Key Components of Evaluation
- Measure blood pressure in both arms, preferably simultaneously, and use the arm with the higher blood pressure if there is a consistent difference between arms 1
- Assess for orthostatic hypotension by measuring standing blood pressure, particularly in patients with symptoms suggesting postural hypotension, the elderly, and people with diabetes 1
- Review the patient's medication list for agents that can cause hypotension, such as antihypertensives, diuretics, antidepressants, and alpha-blockers
- Initial laboratory testing should include complete blood count, comprehensive metabolic panel, thyroid function tests, and morning cortisol level
- An ECG should be performed to evaluate for cardiac causes
Management of Hypotension
- If volume depletion is suspected, provide oral rehydration and consider IV fluids if necessary
- For neurogenic orthostatic hypotension, midodrine (starting at 2.5-5 mg three times daily) or fludrocortisone (0.1 mg daily) may be prescribed, as approved by the FDA for the treatment of orthostatic hypotension 1
- Patients with symptomatic hypotension should be advised to rise slowly from sitting or lying positions, increase salt and fluid intake, wear compression stockings, and avoid alcohol and large meals
- Hypotension requires careful evaluation because it can indicate serious underlying conditions such as adrenal insufficiency, sepsis, or cardiac dysfunction, which may require urgent intervention or referral to specialists depending on the suspected etiology
Additional Considerations
- Physical activity and exercise should be encouraged to avoid deconditioning, which is known to exacerbate orthostatic intolerance, and volume repletion with fluids and salt is critical 1
- Supine blood pressure tends to be much higher in patients with orthostatic hypotension, often requiring treatment of blood pressure at bedtime with shorter-acting drugs that also affect baroreceptor activity 1
From the Research
Outpatient Evaluation of Hypotension
- The evaluation of hypotension in the outpatient setting is crucial to identify underlying pathology and prevent organ injury 2.
- A thorough physical examination, including salient historical features and diagnostic tests, can help guide treatment 2.
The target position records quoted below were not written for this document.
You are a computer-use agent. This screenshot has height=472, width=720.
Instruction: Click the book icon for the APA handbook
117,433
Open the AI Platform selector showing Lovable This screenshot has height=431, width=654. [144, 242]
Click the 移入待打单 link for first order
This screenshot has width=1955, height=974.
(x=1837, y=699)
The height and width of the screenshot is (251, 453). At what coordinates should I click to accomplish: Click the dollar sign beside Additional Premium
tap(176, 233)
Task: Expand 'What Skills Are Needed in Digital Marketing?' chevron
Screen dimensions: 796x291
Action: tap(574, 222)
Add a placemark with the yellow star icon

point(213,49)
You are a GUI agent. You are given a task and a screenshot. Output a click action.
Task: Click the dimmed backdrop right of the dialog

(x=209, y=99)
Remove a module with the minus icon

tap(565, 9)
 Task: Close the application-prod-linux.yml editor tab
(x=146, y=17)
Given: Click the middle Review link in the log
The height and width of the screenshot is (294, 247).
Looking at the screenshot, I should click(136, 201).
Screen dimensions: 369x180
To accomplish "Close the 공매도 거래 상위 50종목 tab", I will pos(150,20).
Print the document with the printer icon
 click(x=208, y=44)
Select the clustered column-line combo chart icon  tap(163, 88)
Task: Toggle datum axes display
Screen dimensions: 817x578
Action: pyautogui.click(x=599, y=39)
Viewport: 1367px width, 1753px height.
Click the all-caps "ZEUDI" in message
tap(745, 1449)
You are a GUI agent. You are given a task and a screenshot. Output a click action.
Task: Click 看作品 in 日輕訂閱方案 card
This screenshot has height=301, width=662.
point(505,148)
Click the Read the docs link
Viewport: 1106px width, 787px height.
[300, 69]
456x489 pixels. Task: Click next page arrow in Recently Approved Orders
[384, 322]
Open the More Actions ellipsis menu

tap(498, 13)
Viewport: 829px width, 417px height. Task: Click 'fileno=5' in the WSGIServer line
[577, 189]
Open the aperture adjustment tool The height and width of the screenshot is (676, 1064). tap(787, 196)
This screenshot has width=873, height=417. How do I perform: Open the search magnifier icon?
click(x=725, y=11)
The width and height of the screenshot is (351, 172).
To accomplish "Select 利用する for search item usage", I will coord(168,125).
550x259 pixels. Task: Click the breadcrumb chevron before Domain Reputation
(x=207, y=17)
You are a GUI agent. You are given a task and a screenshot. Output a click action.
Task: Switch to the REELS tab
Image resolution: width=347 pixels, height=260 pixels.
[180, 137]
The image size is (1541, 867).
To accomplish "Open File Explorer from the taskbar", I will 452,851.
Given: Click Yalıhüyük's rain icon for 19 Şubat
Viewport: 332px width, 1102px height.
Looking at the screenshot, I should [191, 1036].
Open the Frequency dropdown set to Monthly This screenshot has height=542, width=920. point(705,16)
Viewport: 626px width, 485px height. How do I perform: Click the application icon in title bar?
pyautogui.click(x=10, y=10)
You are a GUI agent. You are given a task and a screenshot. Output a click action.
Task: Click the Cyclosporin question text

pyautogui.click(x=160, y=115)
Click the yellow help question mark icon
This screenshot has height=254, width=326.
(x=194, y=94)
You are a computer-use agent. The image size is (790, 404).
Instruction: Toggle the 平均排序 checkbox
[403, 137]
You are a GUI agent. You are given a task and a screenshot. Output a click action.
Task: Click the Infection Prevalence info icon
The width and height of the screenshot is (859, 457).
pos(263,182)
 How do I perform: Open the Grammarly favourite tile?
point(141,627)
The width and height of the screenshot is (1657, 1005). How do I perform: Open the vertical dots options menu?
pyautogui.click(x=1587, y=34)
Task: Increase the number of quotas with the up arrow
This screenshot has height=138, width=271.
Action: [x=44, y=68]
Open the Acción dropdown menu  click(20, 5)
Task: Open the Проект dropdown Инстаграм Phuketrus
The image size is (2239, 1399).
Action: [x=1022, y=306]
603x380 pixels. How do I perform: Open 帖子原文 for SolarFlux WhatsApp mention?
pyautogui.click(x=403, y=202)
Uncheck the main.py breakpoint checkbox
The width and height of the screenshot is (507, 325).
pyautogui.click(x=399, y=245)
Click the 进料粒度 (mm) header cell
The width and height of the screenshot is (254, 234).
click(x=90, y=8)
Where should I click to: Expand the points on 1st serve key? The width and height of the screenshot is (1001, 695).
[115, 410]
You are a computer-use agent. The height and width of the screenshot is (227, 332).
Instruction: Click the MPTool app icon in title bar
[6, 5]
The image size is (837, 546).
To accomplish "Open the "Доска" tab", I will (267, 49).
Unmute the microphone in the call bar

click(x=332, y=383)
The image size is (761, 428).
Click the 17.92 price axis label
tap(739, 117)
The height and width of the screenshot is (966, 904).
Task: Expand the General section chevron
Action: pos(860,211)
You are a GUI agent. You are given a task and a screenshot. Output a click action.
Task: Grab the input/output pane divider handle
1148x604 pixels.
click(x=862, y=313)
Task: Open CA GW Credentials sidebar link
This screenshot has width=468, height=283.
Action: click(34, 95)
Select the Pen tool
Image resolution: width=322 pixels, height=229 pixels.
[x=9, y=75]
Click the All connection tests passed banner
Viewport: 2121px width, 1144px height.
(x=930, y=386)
- The physical examination is a valuable tool in the outpatient setting, even in the absence of evidence, and can help establish a diagnosis when combined with a thorough history 3.
Diagnostic Approach
- Orthostatic hypotension is a common condition in the elderly, defined as a fall in systolic blood pressure greater than 20 mm Hg or a fall in diastolic blood pressure greater than 10 mm Hg within 3 minutes of standing 4.
- Diagnosis is based on history and a thorough clinical examination, with further testing of the heart, kidneys, and autonomic nervous system may be required in selected patients 4.
- Establishing whether symptoms are due to orthostatic hypotension requires careful history taking, a thorough physical examination, and supine and upright blood pressure measurements 5.
Management
- Non-pharmacological methods, such as slow position change, increased fluid and sodium intake, compression stockings, and elevation of the head of the bed, are key to managing orthostatic hypotension 4.
- Pharmacological treatment with fludrocortisone and midodrine should be tried after non-pharmacological methods, with other drugs used as second-line agents in selected patients 4.
- A stepwise, individualized, and primarily non-pharmacological approach to management is recommended, including cessation of blood pressure-lowering drugs, adoption of lifestyle measures, and treatment with pharmacological agents in selected cases 5.